» What the task requires:
Which of the lines below mention the word "computer"? Pull each one out.

» Data for this task:
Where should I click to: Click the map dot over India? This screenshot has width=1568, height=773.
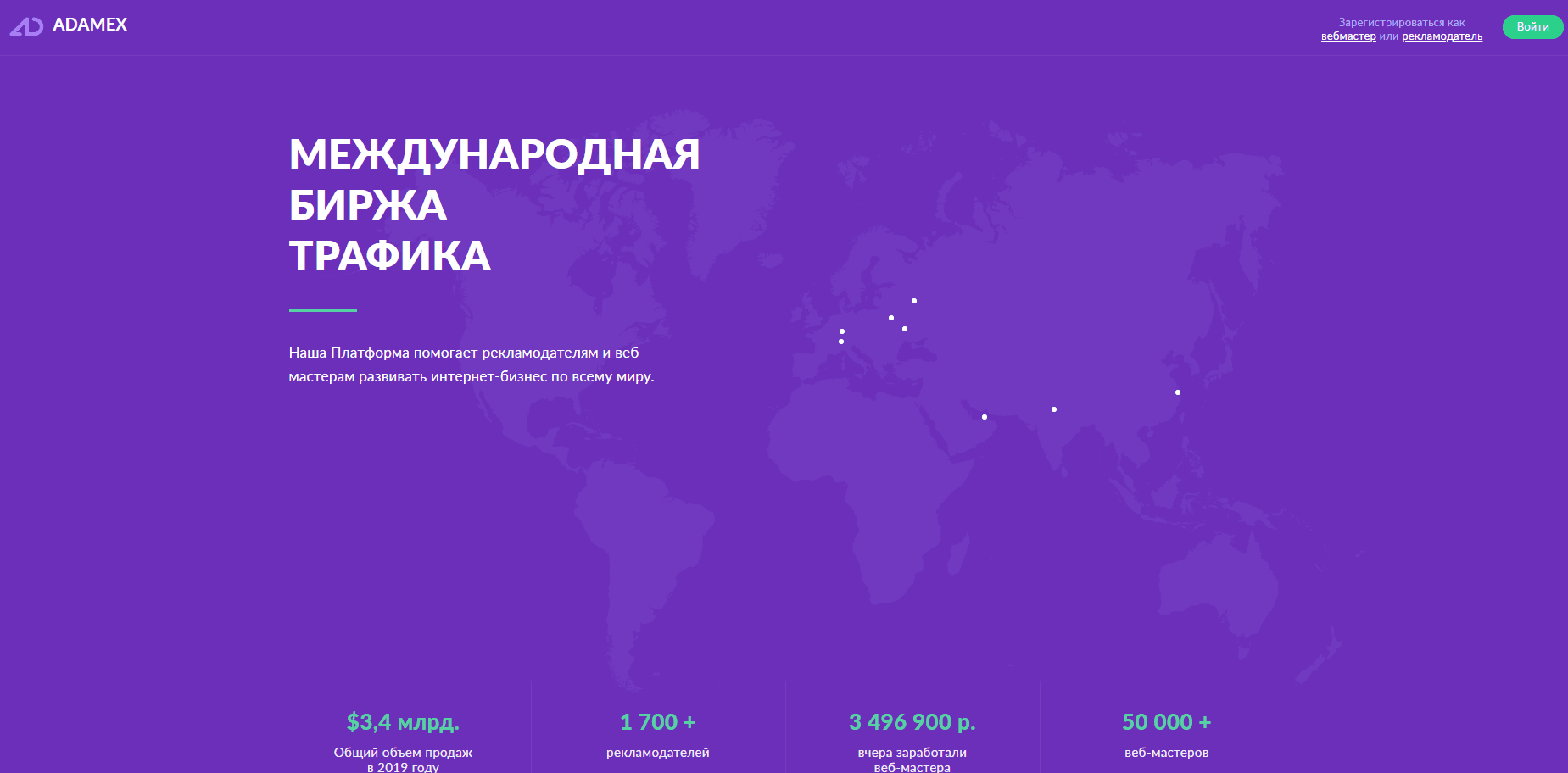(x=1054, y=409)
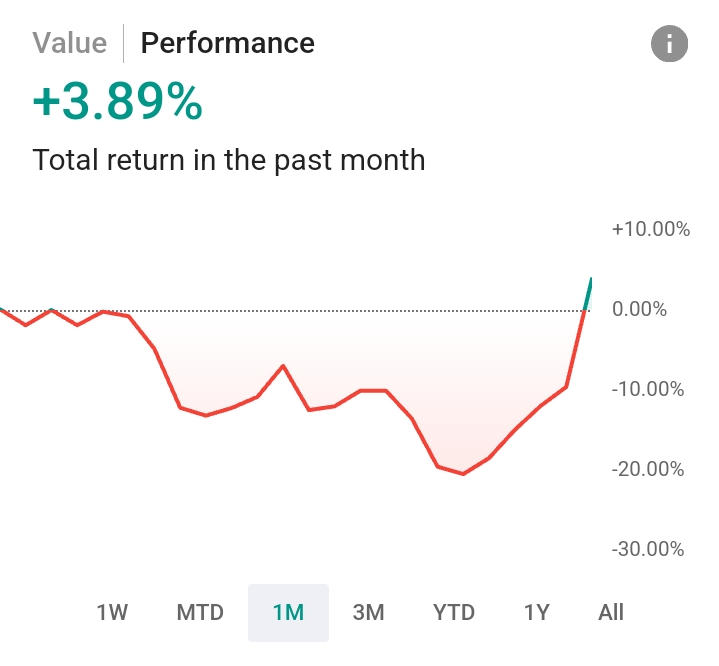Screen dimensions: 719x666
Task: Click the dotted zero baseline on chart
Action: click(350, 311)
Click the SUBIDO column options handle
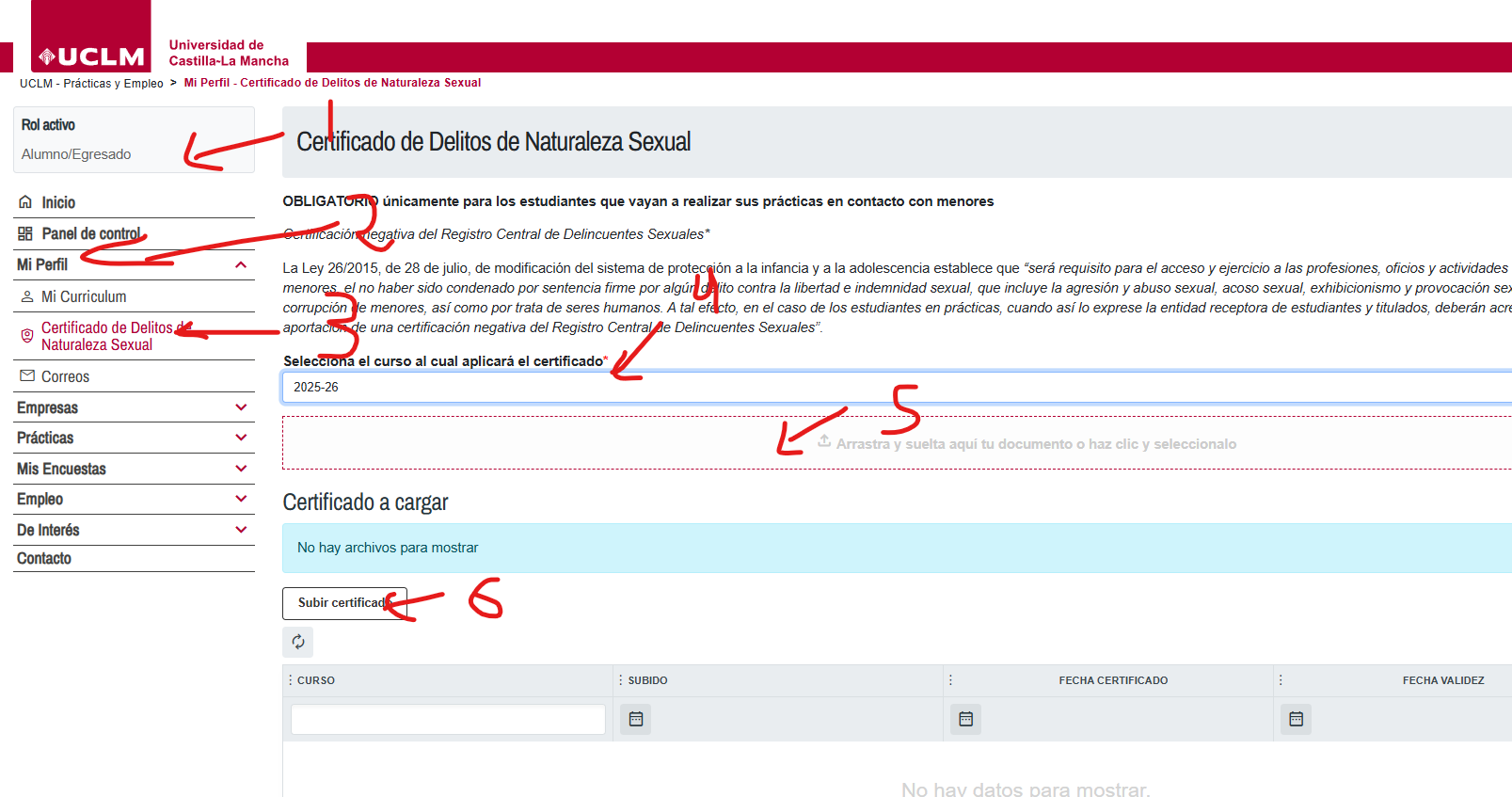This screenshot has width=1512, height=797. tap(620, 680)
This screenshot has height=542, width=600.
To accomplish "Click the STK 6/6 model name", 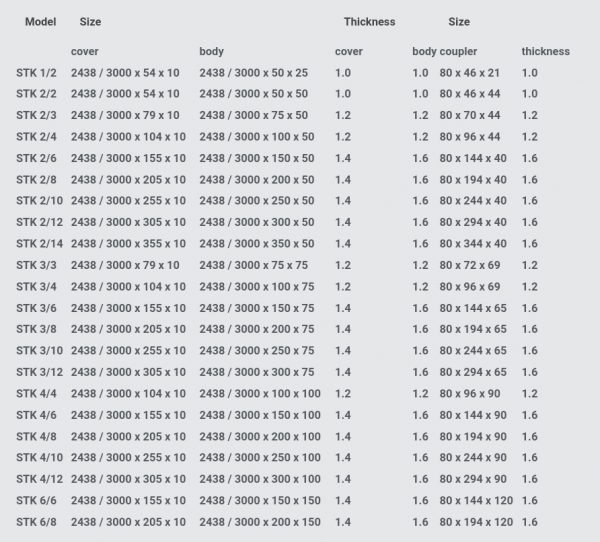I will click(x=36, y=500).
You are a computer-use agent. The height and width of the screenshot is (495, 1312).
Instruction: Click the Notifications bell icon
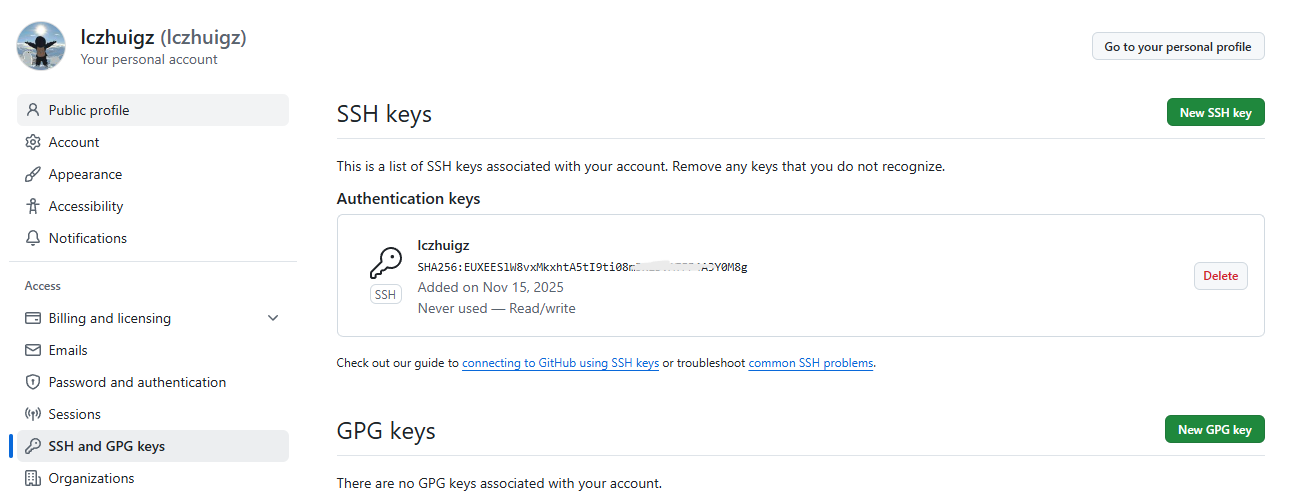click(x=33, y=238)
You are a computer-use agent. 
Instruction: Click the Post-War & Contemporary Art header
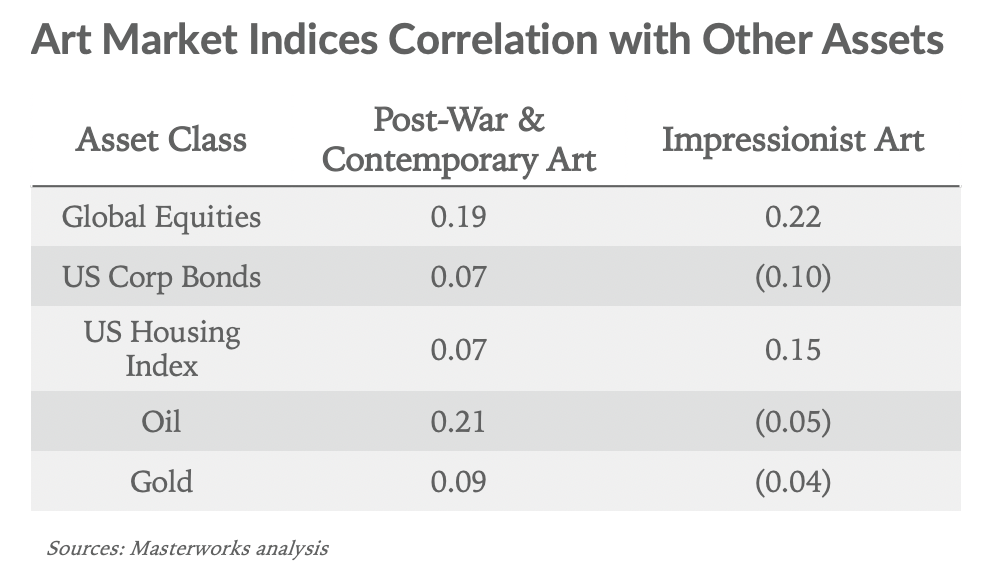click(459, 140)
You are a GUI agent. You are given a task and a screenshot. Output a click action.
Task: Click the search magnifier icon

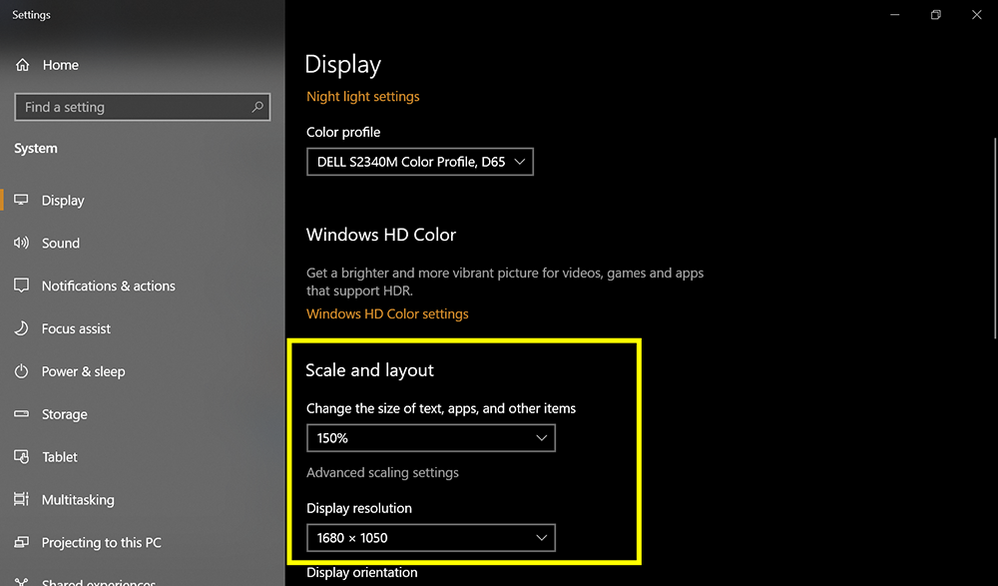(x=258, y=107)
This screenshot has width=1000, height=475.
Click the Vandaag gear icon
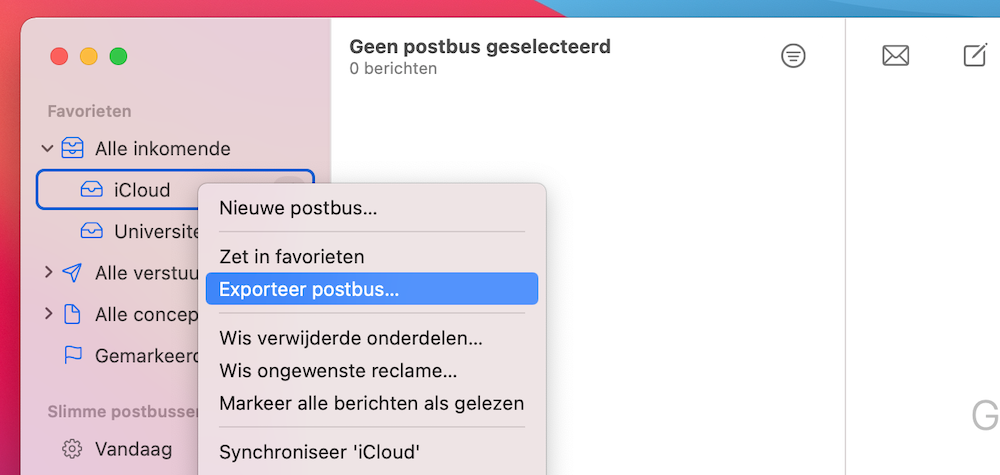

» Result of this exercise:
You are a computer-use agent. The height and width of the screenshot is (495, 1312).
You are a computer-use agent. 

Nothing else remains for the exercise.